Dataset START
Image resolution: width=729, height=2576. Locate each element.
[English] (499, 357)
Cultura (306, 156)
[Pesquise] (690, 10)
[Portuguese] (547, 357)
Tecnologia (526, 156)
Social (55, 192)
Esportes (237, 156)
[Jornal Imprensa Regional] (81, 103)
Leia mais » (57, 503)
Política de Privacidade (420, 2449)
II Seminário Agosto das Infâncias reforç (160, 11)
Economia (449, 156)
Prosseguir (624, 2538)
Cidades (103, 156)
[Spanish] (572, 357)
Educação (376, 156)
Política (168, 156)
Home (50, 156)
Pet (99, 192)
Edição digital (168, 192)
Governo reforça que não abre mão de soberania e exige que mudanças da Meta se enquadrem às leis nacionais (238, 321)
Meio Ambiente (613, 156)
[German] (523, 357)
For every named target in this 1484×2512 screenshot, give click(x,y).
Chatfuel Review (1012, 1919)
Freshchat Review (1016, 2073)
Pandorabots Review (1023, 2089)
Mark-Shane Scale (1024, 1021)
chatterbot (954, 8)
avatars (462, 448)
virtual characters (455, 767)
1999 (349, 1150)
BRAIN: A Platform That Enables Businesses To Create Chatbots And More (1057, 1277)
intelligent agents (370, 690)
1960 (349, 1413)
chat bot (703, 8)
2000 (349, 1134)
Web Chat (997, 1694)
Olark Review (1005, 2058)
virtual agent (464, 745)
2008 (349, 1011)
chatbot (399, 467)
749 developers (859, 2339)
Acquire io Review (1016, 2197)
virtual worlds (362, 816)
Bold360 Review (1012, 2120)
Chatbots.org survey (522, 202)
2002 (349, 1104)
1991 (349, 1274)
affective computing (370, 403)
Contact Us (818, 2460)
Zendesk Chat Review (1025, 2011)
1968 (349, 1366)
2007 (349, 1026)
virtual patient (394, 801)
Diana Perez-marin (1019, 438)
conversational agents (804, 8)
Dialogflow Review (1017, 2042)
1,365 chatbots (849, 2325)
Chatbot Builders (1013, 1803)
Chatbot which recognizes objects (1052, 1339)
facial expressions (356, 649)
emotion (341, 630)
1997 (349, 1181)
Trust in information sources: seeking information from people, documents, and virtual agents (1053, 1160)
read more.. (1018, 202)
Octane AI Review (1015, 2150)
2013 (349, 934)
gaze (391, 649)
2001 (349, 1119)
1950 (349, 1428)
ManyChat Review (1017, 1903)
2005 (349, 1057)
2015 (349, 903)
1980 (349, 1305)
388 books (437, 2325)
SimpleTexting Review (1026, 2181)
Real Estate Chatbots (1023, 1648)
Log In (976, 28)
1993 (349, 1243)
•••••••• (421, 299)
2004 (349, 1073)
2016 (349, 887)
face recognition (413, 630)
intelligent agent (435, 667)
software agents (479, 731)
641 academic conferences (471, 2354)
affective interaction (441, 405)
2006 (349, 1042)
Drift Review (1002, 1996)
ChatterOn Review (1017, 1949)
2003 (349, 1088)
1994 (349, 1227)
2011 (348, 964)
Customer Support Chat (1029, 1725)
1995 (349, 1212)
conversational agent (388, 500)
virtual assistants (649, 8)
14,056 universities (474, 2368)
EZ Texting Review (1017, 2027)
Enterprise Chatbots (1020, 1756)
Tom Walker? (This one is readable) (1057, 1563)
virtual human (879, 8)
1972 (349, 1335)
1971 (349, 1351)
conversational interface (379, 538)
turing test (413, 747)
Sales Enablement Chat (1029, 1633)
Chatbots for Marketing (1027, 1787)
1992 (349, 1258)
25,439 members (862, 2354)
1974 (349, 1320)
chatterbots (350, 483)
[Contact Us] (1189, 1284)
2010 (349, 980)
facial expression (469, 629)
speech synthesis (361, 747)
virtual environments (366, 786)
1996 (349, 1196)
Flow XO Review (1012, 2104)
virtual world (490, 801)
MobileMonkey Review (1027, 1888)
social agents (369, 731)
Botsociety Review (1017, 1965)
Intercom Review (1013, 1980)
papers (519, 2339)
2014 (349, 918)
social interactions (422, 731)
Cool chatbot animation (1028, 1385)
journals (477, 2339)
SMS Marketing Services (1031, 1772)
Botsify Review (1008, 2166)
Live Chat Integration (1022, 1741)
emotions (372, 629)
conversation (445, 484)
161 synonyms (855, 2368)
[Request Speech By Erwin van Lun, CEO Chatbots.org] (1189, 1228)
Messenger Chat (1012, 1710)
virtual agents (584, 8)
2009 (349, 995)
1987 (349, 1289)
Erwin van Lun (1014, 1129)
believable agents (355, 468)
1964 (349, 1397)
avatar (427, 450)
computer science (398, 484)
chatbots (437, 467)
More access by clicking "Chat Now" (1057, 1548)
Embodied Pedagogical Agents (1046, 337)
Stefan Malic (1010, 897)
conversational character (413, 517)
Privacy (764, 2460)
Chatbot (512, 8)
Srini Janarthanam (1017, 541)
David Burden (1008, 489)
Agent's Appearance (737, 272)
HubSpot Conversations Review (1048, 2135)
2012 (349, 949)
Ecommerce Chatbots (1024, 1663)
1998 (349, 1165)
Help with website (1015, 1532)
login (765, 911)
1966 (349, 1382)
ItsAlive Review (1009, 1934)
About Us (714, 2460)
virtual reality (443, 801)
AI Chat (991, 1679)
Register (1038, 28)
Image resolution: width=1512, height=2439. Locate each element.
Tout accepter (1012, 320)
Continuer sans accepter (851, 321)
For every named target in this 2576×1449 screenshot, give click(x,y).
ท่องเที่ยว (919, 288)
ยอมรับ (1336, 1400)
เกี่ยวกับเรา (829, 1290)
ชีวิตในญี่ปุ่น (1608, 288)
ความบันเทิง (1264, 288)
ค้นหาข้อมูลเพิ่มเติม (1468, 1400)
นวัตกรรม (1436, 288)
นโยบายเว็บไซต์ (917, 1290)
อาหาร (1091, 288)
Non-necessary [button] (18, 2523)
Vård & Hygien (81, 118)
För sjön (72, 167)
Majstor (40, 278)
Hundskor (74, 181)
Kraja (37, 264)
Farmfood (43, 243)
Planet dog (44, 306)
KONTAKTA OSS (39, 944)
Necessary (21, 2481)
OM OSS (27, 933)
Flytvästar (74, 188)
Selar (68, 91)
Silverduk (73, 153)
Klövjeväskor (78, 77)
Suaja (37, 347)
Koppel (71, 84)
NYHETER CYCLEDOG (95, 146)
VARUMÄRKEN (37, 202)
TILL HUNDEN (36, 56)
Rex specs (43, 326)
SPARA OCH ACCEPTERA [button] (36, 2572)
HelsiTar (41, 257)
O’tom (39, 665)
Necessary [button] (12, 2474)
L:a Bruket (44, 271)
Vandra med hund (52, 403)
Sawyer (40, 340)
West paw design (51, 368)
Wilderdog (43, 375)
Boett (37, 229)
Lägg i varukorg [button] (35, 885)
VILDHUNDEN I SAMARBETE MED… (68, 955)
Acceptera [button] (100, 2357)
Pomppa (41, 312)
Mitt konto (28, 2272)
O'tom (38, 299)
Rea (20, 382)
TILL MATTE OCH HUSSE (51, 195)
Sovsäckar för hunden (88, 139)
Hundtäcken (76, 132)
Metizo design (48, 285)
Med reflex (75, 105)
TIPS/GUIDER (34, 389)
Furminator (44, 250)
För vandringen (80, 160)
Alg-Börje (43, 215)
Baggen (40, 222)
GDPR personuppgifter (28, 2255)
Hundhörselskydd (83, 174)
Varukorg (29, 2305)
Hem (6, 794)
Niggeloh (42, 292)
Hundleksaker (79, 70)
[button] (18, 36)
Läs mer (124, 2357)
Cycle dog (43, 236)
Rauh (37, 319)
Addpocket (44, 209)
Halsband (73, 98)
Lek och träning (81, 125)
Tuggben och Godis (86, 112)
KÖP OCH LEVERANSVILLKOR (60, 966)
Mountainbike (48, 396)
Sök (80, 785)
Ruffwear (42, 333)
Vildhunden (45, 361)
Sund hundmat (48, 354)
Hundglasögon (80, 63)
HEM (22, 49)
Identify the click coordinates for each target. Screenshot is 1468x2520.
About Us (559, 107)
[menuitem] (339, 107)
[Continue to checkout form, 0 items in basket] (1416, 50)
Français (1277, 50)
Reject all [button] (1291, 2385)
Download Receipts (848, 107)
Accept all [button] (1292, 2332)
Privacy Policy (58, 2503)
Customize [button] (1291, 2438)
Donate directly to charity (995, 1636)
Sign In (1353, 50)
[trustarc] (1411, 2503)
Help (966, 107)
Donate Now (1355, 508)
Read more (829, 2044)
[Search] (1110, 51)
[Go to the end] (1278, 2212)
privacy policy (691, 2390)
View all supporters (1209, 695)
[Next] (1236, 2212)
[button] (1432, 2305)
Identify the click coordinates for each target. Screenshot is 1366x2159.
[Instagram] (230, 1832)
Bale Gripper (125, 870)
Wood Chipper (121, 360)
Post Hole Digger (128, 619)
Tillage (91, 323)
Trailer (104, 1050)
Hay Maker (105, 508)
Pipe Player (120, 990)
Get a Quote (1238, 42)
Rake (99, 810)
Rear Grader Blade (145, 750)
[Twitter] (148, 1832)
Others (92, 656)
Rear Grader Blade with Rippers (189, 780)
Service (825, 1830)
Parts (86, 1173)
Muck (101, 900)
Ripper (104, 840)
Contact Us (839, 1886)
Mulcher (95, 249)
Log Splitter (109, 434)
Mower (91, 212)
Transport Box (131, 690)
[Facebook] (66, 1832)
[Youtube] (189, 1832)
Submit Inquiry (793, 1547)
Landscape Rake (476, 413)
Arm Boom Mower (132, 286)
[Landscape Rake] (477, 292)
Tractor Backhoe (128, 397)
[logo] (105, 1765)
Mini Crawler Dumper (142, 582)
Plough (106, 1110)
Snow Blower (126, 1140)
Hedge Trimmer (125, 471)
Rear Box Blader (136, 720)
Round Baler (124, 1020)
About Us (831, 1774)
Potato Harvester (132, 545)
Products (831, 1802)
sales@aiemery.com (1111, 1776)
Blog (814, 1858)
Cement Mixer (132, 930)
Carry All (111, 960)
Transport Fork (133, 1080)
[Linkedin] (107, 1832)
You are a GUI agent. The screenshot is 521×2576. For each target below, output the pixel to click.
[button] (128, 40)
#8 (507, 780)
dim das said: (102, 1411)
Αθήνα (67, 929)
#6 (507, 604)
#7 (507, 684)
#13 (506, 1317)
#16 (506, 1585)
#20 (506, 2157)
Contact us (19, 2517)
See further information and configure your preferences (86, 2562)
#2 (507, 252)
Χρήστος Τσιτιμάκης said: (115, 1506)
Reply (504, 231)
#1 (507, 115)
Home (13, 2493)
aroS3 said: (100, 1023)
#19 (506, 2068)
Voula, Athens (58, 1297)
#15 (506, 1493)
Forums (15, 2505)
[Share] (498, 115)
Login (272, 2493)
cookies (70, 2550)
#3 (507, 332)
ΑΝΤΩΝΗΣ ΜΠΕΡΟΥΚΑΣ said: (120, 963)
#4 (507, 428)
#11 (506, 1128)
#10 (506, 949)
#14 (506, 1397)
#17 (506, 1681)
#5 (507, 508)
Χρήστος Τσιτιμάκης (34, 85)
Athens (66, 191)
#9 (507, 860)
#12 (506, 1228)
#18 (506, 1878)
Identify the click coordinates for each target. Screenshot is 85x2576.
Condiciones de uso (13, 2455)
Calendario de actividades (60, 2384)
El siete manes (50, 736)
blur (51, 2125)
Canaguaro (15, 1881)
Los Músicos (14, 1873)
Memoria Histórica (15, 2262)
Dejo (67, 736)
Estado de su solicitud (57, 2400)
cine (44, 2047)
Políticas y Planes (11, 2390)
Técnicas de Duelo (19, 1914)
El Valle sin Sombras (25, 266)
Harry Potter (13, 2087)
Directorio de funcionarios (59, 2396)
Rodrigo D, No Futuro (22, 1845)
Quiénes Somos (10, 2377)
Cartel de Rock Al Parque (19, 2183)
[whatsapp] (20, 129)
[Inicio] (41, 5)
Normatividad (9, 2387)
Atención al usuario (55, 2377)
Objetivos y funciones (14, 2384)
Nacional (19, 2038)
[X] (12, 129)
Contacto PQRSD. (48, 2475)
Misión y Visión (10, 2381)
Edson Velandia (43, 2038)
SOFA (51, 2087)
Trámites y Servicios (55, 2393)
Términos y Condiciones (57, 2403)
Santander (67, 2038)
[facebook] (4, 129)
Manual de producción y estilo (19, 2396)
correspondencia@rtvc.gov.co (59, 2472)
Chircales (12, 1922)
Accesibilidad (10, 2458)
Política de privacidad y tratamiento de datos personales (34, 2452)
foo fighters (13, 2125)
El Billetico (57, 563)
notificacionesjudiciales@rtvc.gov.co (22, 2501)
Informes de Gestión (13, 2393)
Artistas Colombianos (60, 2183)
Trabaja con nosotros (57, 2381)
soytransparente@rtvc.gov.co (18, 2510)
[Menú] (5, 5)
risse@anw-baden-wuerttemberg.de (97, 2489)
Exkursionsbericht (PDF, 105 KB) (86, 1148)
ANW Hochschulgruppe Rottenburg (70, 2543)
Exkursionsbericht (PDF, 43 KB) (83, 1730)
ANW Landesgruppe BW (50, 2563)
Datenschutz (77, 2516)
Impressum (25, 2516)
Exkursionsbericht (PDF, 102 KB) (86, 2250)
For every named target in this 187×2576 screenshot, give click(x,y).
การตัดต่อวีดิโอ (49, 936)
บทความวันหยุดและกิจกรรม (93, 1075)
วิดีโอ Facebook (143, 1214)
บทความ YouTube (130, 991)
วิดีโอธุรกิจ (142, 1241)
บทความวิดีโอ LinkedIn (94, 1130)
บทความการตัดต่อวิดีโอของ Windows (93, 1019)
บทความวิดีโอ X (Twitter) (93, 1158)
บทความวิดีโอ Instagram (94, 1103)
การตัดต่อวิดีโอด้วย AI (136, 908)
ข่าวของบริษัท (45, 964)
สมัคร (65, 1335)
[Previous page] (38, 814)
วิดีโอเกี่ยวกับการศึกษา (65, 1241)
Dataset END
### Exercise
Set down, from the entries above, exactly the lines from the one with "#14 (506, 1397)" up to and including the one with "Canaguaro (15, 1881)", and no other lines.

### Answer section
#14 (506, 1397)
#17 (506, 1681)
#5 (507, 508)
Χρήστος Τσιτιμάκης (34, 85)
Athens (66, 191)
#9 (507, 860)
#12 (506, 1228)
#18 (506, 1878)
Identify the click coordinates for each target. Screenshot is 85x2576.
Condiciones de uso (13, 2455)
Calendario de actividades (60, 2384)
El siete manes (50, 736)
blur (51, 2125)
Canaguaro (15, 1881)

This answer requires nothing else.